It was for the same reason I had long ago stopped asking why.
Alas, thinking back upon the days of endless social and ceremonial visits leading up to our wedding, I couldn’t think of anything about my intended groom that I would shape differently. In young Lafayette, my father saw a timid, bookish provincial lad, seemingly incapable of witty repartee. Yet I saw a freckled boy with wild red hair, whose guileless nature seemed true purity of heart—a heart I wanted for my own.
Thus, I was glad to hear the organ music that finally signaled my wedding in the family chapel. My father led me up the candlelit aisle past rows of bejeweled friends, rivals, and relations. My sisters beamed and Maman wept happy tears, but my eyes were all for Gilbert du Motier, where he stood in blue silk, the braided loop of an officer in the king’s musketeers upon one shoulder. My groom took my hands, then the priest recited the words before an altar perfumed by burning incense, and we whispered our vows. At last, the orphaned boy slipped a ring upon my finger and lifted my veil for a kiss so fleeting that I pressed my fingertips to the spot, as if to hold it there.
At the feast, the groom and I sat together in tall gilded chairs upon a festooned dais in the banquet hall whilst liveried servants brought gleaming silver platters with food in endless variety. Sugar-dusted pastries, steaming turtle soup, pureed asparagus, lettuces, snails, patés. Heaps of mussels, baked fish, sauced chicken. Sizzling beef, mint-laced mutton, a fat pheasant decorated with its tail feathers, medallions of veal on a bed of greens, and a roasted boar with an apple in its mouth. Then came the parade of pigeon eggs, pigeon bisque, pigeon pie, pigeon au gratin, pigeon in wine, and pigeon stuffed with songbird. All to be followed by silvered cakes and marzipan dusted with gold . . .
It was a display of Noailles wealth, though my father thought it best that the bride and groom peck only at bits of bread and not partake in the excess until later, lest we spill a drop of soup or let a fork clatter in company.
In the roar of boasting lords and flirting ladies, my eyes began to weary, and beside me, my groom’s fingers tapped an impatient dance on the arm of his chair. It was unseemly to fidget under the scrutiny of so many guests, any of whom might gossip about irregularity in our conduct. Remembering it was my task to smooth my groom’s rough edges, I attempted to still young Lafayette’s drumming fingers with my own. And in complaint, he whispered, “Now I have lost count of how many ways pigeon can be served.”
I sputtered a laugh, hiding it behind my napkin.
His knee bouncing with pent-up energy, he went on. “We raise pigeons in Chavaniac too. We fatten them up in a dovecote up high, just as we are kept on this dais.”

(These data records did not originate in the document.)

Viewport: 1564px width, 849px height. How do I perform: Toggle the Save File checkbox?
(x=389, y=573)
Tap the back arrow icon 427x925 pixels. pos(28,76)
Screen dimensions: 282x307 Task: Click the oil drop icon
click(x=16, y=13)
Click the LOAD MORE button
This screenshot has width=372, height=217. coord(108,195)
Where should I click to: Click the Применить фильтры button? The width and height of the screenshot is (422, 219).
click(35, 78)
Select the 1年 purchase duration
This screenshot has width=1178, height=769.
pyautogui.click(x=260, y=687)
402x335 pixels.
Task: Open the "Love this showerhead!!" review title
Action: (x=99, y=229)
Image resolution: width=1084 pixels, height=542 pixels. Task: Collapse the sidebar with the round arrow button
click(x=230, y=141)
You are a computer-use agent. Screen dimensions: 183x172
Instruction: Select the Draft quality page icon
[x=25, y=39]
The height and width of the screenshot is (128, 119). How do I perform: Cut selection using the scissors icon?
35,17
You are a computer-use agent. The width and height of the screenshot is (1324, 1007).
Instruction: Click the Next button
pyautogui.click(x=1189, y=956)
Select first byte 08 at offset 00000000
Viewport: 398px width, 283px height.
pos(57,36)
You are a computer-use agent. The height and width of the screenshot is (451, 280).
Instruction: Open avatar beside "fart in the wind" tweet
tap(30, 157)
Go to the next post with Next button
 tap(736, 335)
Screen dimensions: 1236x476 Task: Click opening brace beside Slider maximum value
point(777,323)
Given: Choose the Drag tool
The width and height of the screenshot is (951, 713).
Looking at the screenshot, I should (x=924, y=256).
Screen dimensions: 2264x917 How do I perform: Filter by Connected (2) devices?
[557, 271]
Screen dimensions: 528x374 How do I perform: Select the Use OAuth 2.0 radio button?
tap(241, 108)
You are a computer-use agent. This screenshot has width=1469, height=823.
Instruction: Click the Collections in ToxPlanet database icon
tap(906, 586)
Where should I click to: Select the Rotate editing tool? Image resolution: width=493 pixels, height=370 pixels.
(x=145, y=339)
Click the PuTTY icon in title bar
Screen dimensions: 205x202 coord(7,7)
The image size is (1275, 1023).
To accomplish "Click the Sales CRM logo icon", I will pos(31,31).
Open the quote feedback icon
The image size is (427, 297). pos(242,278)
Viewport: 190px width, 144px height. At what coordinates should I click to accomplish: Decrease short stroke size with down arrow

A strange comparison, considering our spare plates. “We are not being fattened . . .”
“Yet I feel as if we are on the menu.”
I smothered a smile. “You would rather be a guest than the groom?”
“I would rather steal you away,” he said with a rakish lift of his ginger brow.
Steal me away? The thrilling suggestion emboldened me to attempt the courtly arts, sweeping my lashes enticingly low. “But, my lord husband, you cannot steal what is already yours.”
I hoped he would reply with flirtation in kind. Instead, his hazel eyes lit with mischief, glance flicking to the door through which servants ferried crystal wineglasses. “We can escape that way.”
Realizing he did not jest, I smothered a frisson of panic. My father had worried Lafayette was timid, preferring to read the old Latin political histories, but now seemed hardly the time for him to develop a sense of adventure. “We cannot leave our wedding banquet, sir.”
“Cur non?”
I tilted my head, and he smiled at my confusion. “It is my family motto,” he explained. “It means: Why not?”
What a charming expression! The notion of my groom as a person apt to question the world tugged upon an old forgotten part of me. And it challenged me too. To ask why was only to demand justification.
To ask why not assumed endless possibility . . .
“Wouldn’t you rather be in fresh air?” he asked.
Yes. I would rather be in the garden, the stables, the courtyard—anywhere but here, perspiring, confined by my stays, drowning in leagues of lace and silver brocade. I dared not admit it; still he seemed to know. Gesturing at the feasting tables, he asked, “How long would it take them to notice we were gone? It is our wedding, yet has little to do with us.”
Perhaps so. Unlike my older sister, Louise, who had married our cousin the vicomte de Noailles, Gilbert and I were considered too young to have our own household; we would remain, like children, under my mother’s protective guidance. Everything had been, and would be, decided for us. We were simply part of the decor; not even like pigeons in a dovecote. More like pretty caged songbirds, without even the dignity of a song.